McLeod v. Arrow Marine Transport

Decision Date12 July 2001
Docket NumberNo. 01-1060,01-1060
Parties(7th Cir. 2001) Leon A. McLeod, Randy Sanders, Don Newman, et al., Plaintiffs-Appellants, v. Arrow Marine Transport, Incorporated, Defendant-Appellee
CourtU.S. Court of Appeals — Seventh Circuit

Appeal from the United States District Court for the Northern District of Illinois, Eastern Division. No. 98 C 655--John W. Darrah, Judge. [Copyrighted Material Omitted] Before Bauer, Rovner, and Diane P. Wood, Circuit Judges.

Bauer, Circuit Judge.

Plaintiffs- appellants (or "drivers"), ten former semitrailer tractor truck drivers for Arrow Marine Transport, Inc. ("AMT"), brought a hybrid breach of contract/duty of fair representation action under sec. 301 of the Labor Management Relations Act, 29 U.S.C. sec. 185(a) against AMT for failure by their exclusive bargaining agent, the Chauffeurs, Teamsters and Helpers Union Local No. 301 ("union"), who had entered into a collective bargaining agreement ("CBA") on their behalf with AMT, to fairly resolve their grievances. After several adverse rulings by the district court, the drivers appeal. We affirm.

BACKGROUND

AMT, an Illinois trucking corporation, hauls goods between locales for various construction and manufacturing companies. Arrow Specialized Carriers ("ASC"), a non-unionized company also in Illinois, provides broker services in that it finds available haul jobs and hires other trucking companies to do them. Michael Trinski is president and co-owner of both AMT and ASC. ASC often hired AMT to perform the jobs it found.

Plaintiffs-appellants all, at one time and in some capacity, worked for AMT. Leon McLeod, Randy Newman, Rick Sturm, William Lama, and Joe LaFlamme were owner-drivers, meaning that they drove their own tractors when hauling goods for AMT. Willis Rushing, George Kwapniewski, Jason Clavey, and Brian Cusker were employee-drivers hired to drive AMT trucks. Randy Sanders started his employ as an employee-driver and eventually became an owner-driver. Each of the drivers left AMT as follows: (1) Sturm prior to 1997; (2) Sanders on March 17, 1997; (3) Newman on April 17, 1997; (4) McLeod on April 28, 1997; (5) Lama on September 6, 1997; (6) Kwapniewski and Clavey on January 8, 1998; (7) Rushing on January 15, 1998; (8) Cusker on January 19, 1998; and (9) LaFlamme on January 24, 1998.

Given data —
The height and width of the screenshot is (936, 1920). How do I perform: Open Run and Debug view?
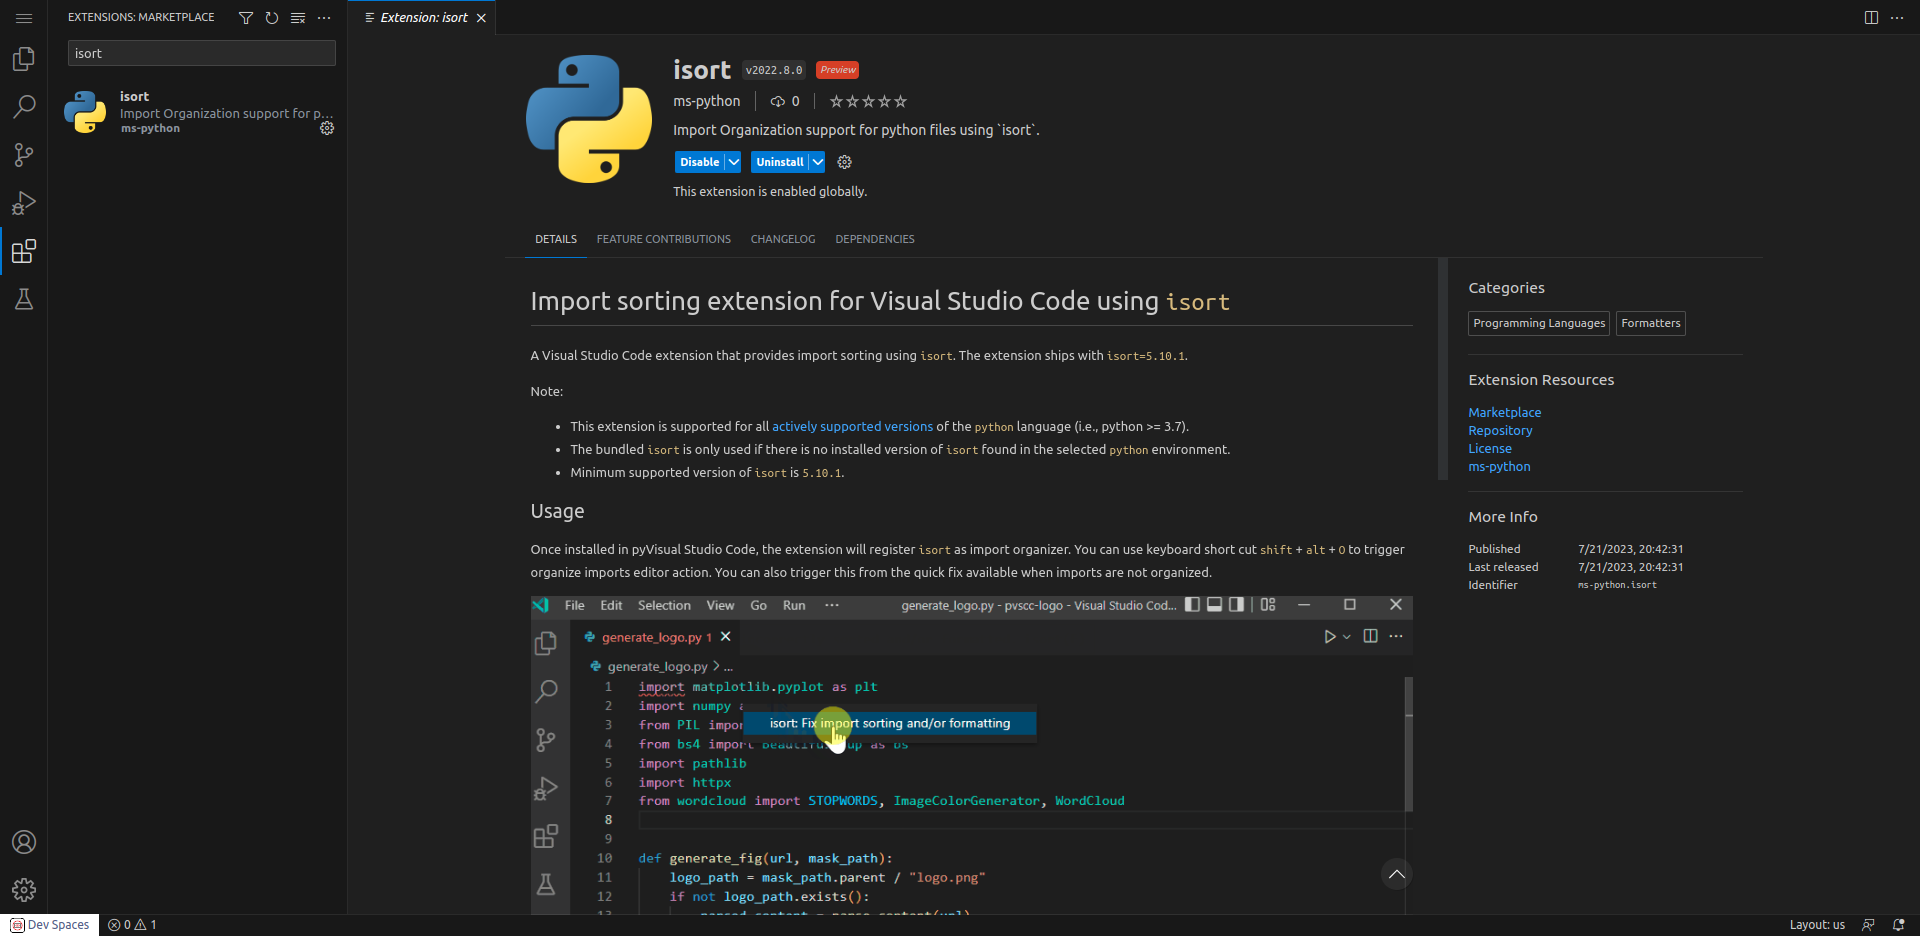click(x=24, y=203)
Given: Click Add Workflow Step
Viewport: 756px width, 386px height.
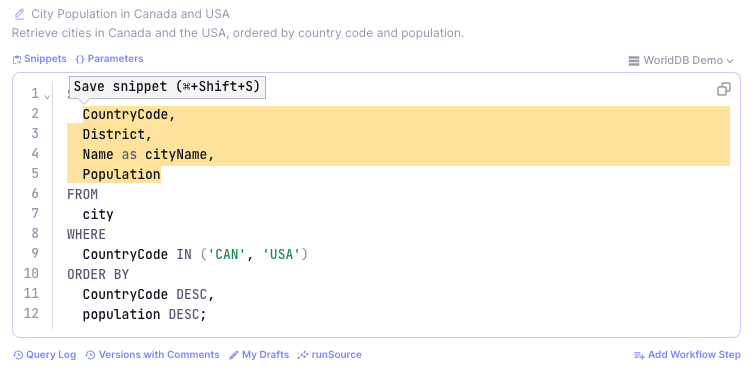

Exercise tasks —
1 – According to the court opinion, who is the president and co-owner of both AMT and ASC?
2 – Sum up the court opinion in two sentences.
3 – Give a continuation of the court opinion in McLeod v. Arrow Marine Transport, starting from the point where it stops.
Nothing here depends on the lines.

Answers to the exercises —
1 – Michael Trinski.

2 – Ten former truck drivers for Arrow Marine Transport sued the company under section 301 of the Labor Management Relations Act over their union's failure to fairly resolve their grievances, and the Seventh Circuit affirmed the district court's adverse rulings. AMT, an Illinois trucking corporation, often did jobs found by Arrow Specialized Carriers, a broker with the same president and co-owner, and the drivers, some owner-drivers and some employee-drivers, each left AMT at some point between before 1997 and January 1998.

3 –
According to Article 8, Section 4 of the CBA, all employees were to be paid either hourly or on a percentage basis. All of the plaintiffs-appellants earned a percentage of the gross revenue paid to AMT per haul. Accordingly, their salary varied with each job, so, in order to assure the drivers that they were being paid the right amount, Article 17, Section 2 of the CBA promised that "[d]etailed statements will be furnished by companies to owner-drivers/employees at least once a month, designating all owner-drivers/employees full gross income and expenses for the month. Any money due at this time must be paid."

The CBA also detailed the procedure for employees to follow if they had a grievance. As per Article 15, Section 1(A), a grievance had to be raised with the Foreman by the employee alone or with a union representative within five days of its occurrence; if it was not resolved, the employee, either alone or with a union representative, would speak to the Plant Supervisor and then to a member of management; if still not resolved, the union referred the grievance to the Permanent Labor Committee ("PLC"), a four-member body which would hold a hearing and vote on a resolution; and if still unresolved, on to arbitration.

This elaborate grievance procedure could be bypassed in certain limited circumstances. Article 15, Section 2 created an exception to the procedure for any "willful or flagrant violations of the wage or overtime provisions . . . ." Article 18, Section 1 declared: "Authorized representatives of the Union shall have access to the Employer's establishment at all reasonable times for the purpose of . . . ascertaining compliance with this Agreement (which shall include the right to inspect and audit payroll records, time cards and work sheets)." Furthermore, Article 18, Section 2 instructed: "Should a Certified Public Accountant, designated by the Union, certify in writing specifically that an Employer is violating the wage scale . . . based upon the records for an audit . . . , then the grievance procedure shall have no application . . . and the Union shall be permitted all legal and economic recourse . . . ."

From here, the facts become dense because, despite an attempt by the drivers to unify themselves and obscure unattractive facts, we are really dealing with three distinct sets of plaintiffs- appellants. The first set includes McLeod, Sanders, Newman, Sturm, and Lama. These drivers filed a grievance in late 1997, months after they left AMT. The second set encompasses Kwapniewski, Clavey, and Cusker, whose grievance was timely filed, heard, and resolved by the PLC. Third and finally there is Rushing and LaFlamme, who never filed a grievance but joined this suit. Thus, for clarity's sake, we reserve further factual narrative until we address the issues specific to each set of drivers.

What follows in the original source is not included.